Les Accompagnants d’Elèves en Situation de Handicap (AESH) jouent un rôle essentiel dans la scolarisation des enfants à besoins particuliers.
Leur missions ne se limite pas à « aider en classe », elle couvre différents domaines définis par la loi et par les circulaires de l’Education nationale. Pourtant, de nombreux parents (et même des enseignants) s’interrogent sur l’étendue exacte de leurs fonctions : jusqu’où peuvent-ils accompagner ? Peuvent-ils aider pour l’hygiène, comme le changement de couche?
Cadre légal et textes de référence
Les missions des AESH sont encadrées par plusieurs textes :
- Code de l’éducation – Article L.351-3 : il prévoit que des aides humaines peuvent être attribuées pour compenser le handicap d’un élève. https://www.legifrance.gouv.fr/loda/article_lc/LEGIARTI000006524867
- Circulaire n°2017-084 du 3 mai 2017 relative aux missions des AESH : elle décrit précisément les modalités d’intervention. https://www.education.gouv.fr/bo/17/Hebdo18/MENE1712905C.htm
Les missions principales des AESH
Les AESH assurent trois grands types de missions :
1 – Aide à l’accès aux apprentissages
- Reformuler les consignes.
- Aider à la manipulation du matériel scolaire.
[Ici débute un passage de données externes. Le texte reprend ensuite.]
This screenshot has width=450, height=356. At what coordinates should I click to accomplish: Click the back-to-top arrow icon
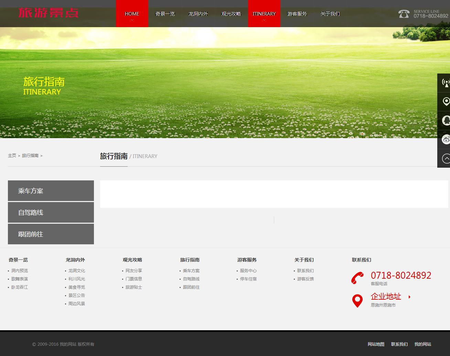coord(446,158)
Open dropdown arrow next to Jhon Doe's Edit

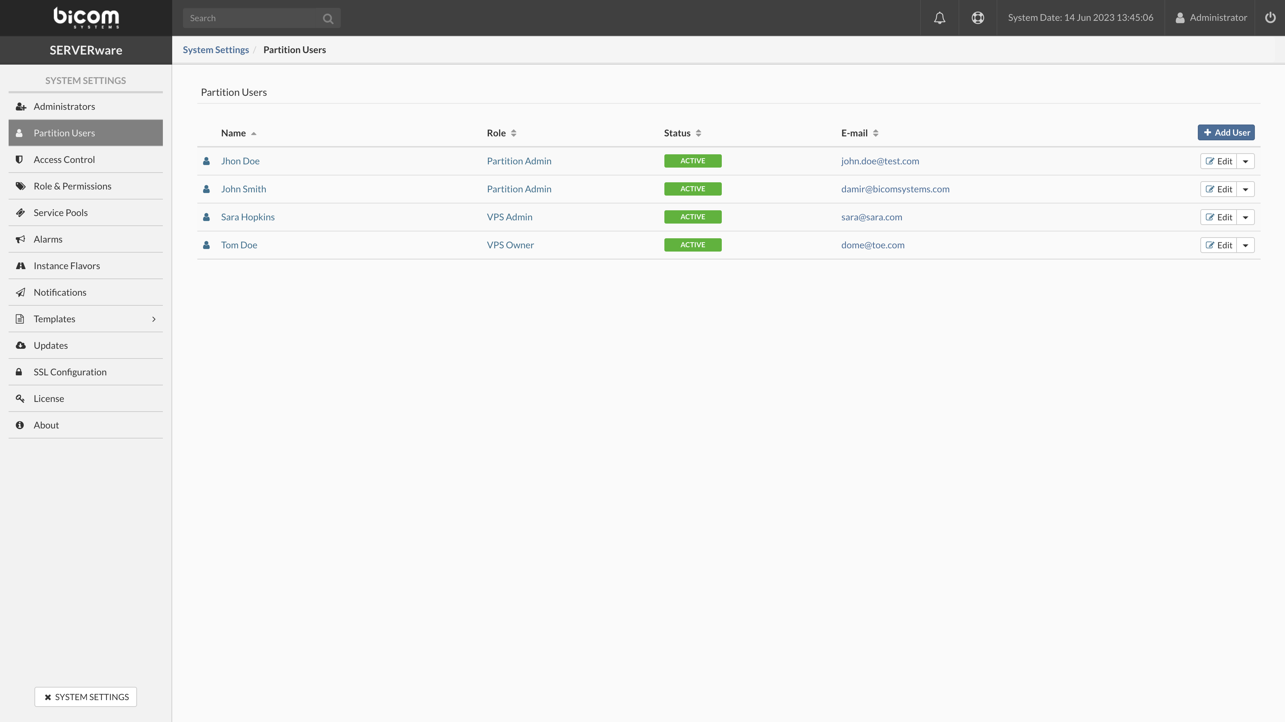(1245, 161)
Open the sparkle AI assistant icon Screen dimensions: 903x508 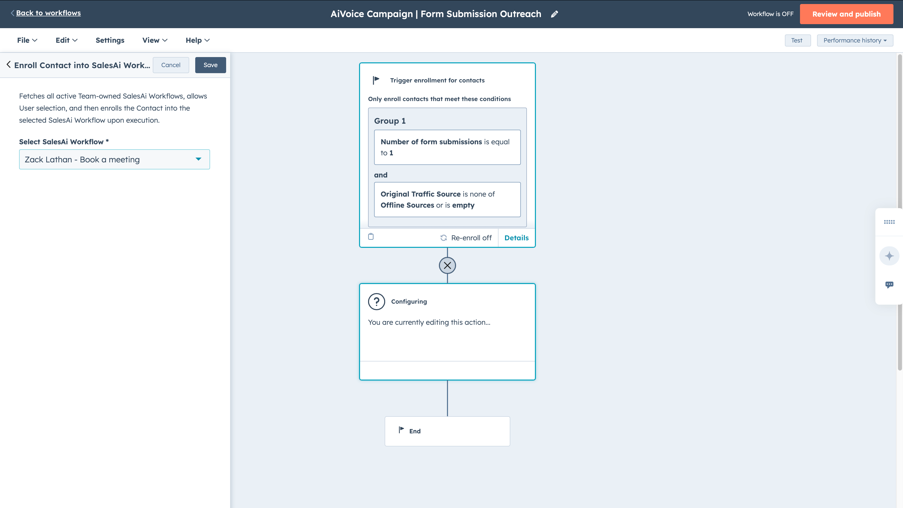pos(889,256)
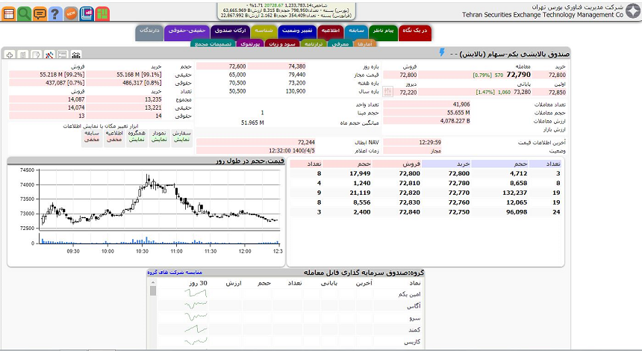Image resolution: width=642 pixels, height=351 pixels.
Task: Click the bank columns icon in panel toolbar
Action: 75,55
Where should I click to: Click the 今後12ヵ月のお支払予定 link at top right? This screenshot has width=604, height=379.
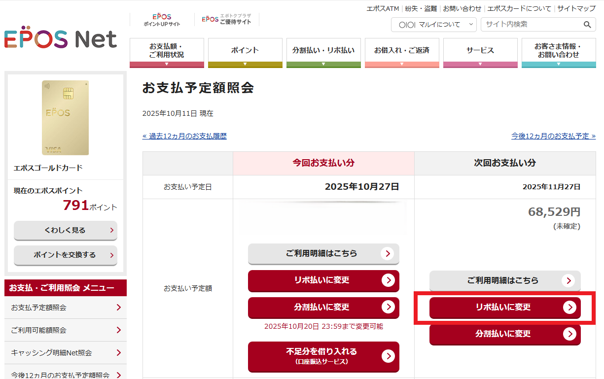pyautogui.click(x=553, y=136)
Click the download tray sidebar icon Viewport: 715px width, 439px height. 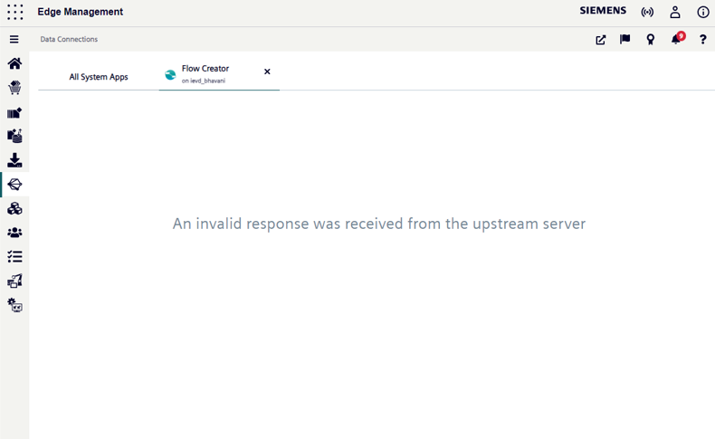14,160
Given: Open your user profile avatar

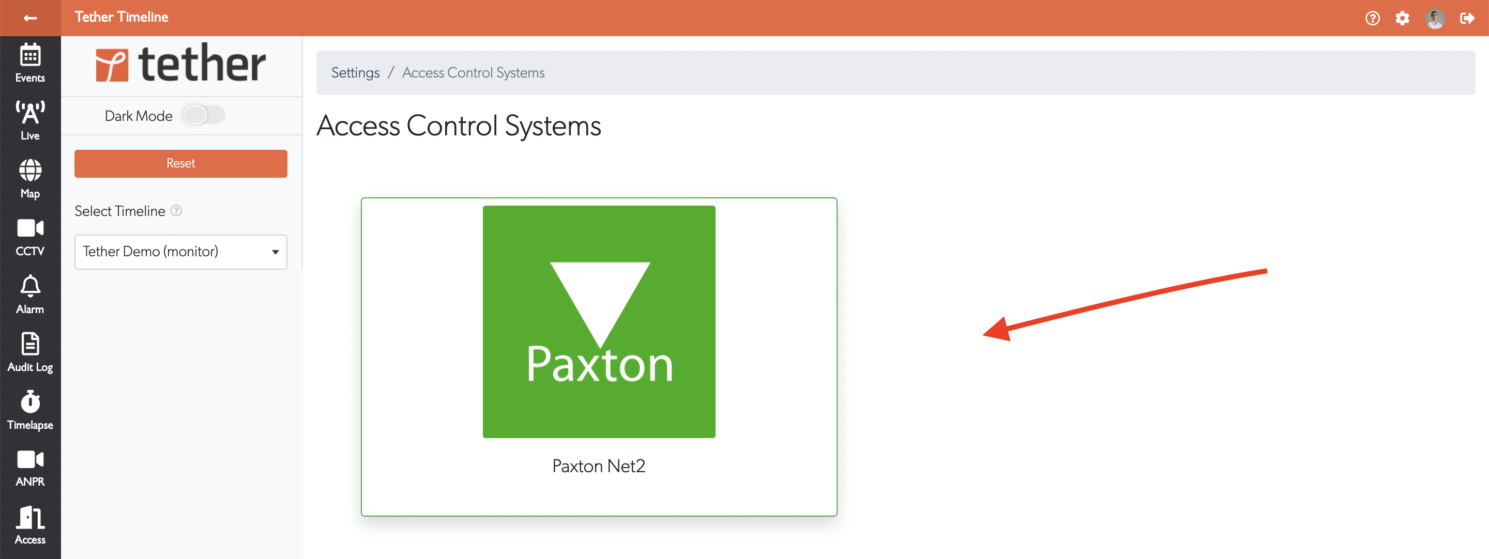Looking at the screenshot, I should [x=1435, y=18].

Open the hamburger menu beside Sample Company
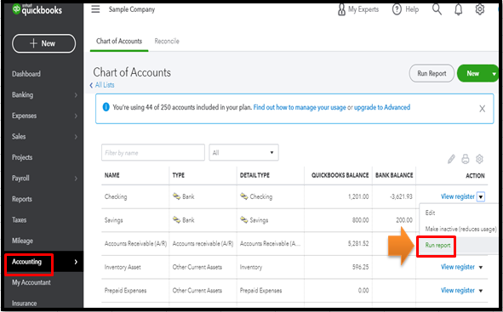pos(95,9)
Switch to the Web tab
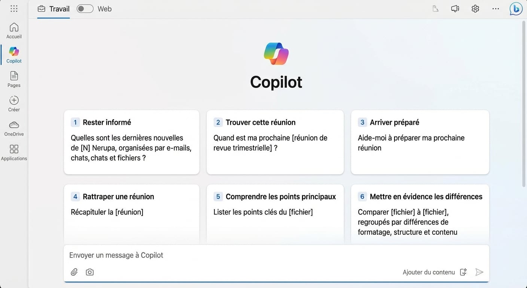 click(104, 9)
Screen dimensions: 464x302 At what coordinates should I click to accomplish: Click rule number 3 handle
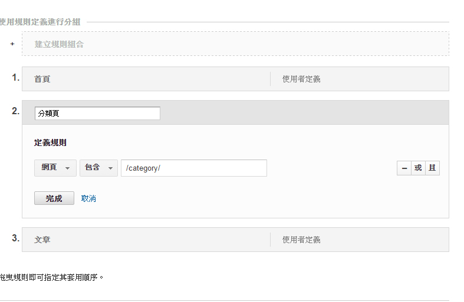pos(16,238)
- Soutenir l’attention et la concentration.
- Faciliter la communication avec l’enseignant et les camarades.
2 – Aide à la vie sociale et relationnelle
- Favoriser la participation aux activités collectives.
- Encourager les échanges entre pairs.
- Soutenir l’élève dans la gestion des émotions et de la socialisation.
3 – Aide aux actes de la vie quotidienne
- Accompagner les déplacements dans l’école.
- Aider à s’installer en classe ou à la cantine.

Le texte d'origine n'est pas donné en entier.